Juliana caiu em um desfiladeiro no último sábado (21) enquanto fazia a trilha no Monte Rinjani, uma das atrações turísticas mais conhecidas da Indonésia. Imagens de drone chegaram a registrar a jovem ainda com vida, se mexendo, o que alimentou a esperança de resgate. A família, inicialmente, foi informada de que ela teria recebido água e comida da equipe de busca, mas a informação foi posteriormente desmentida.
Na segunda-feira (23), novas imagens de drone localizaram Juliana novamente, mas desta vez sem sinais de movimento. Apenas na terça-feira (24) a brasileira foi encontrada — já sem vida. O corpo foi retirado da montanha somente na quarta-feira (25). O laudo da autópsia, divulgado na sexta (27), confirmou que Juliana morreu em decorrência de múltiplas fraturas e lesões, cerca de 20 minutos após a queda.

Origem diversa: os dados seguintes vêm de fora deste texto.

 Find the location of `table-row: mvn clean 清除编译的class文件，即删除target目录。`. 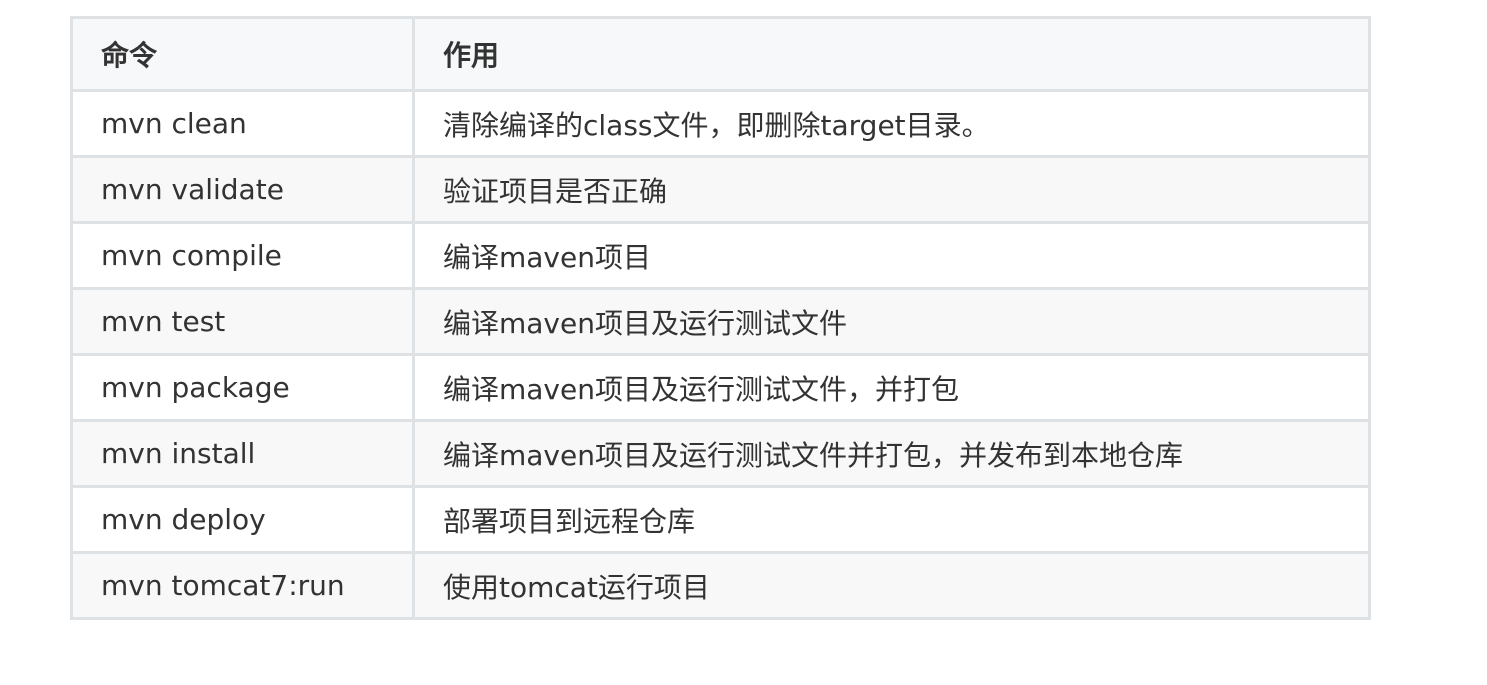

table-row: mvn clean 清除编译的class文件，即删除target目录。 is located at coordinates (720, 124).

A lentidão no resgate e a contradição nas informações prestadas geraram revolta entre familiares e internautas brasileiros, que passaram a criticar duramente as autoridades indonésias nas redes sociais. Muitos concentraram seus comentários nas publicações do presidente da Indonésia, Prabowo Subianto, cobrando explicações e responsabilização pelo ocorrido.
A resposta veio em forma de retaliação virtual: milhares de indonésios passaram a invadir os perfis do presidente Luiz Inácio Lula da Silva (PT), deixando comentários em tom de deboche e críticas ao comportamento dos brasileiros. Algumas mensagens pediram que o presidente brasileiro “educasse seus cidadãos”, enquanto outras mencionaram tragédias recentes no Brasil, como o acidente com um balão em Santa Catarina, que deixou oito mortos.
“Olá, brasileiros. Seus comentários sobre a Indonésia perturbaram seriamente a paz mundial”, escreveu um internauta indonésio, que também questionou a eficácia das equipes de resgate brasileiras no caso do balão. Outro usuário pediu: “Senhor, por favor eduque seus cidadãos, eles atacam nosso presidente, não querem ler as notícias e só zoar ou insultar”.
O incidente, além de expor o sofrimento da família de Juliana e as falhas apontadas na operação de resgate, abriu espaço para uma acalorada discussão nas redes sobre responsabilidade, empatia e os limites do debate digital diante de tragédias. Até o momento, autoridades dos dois países não se manifestaram oficialmente sobre o conflito virtual.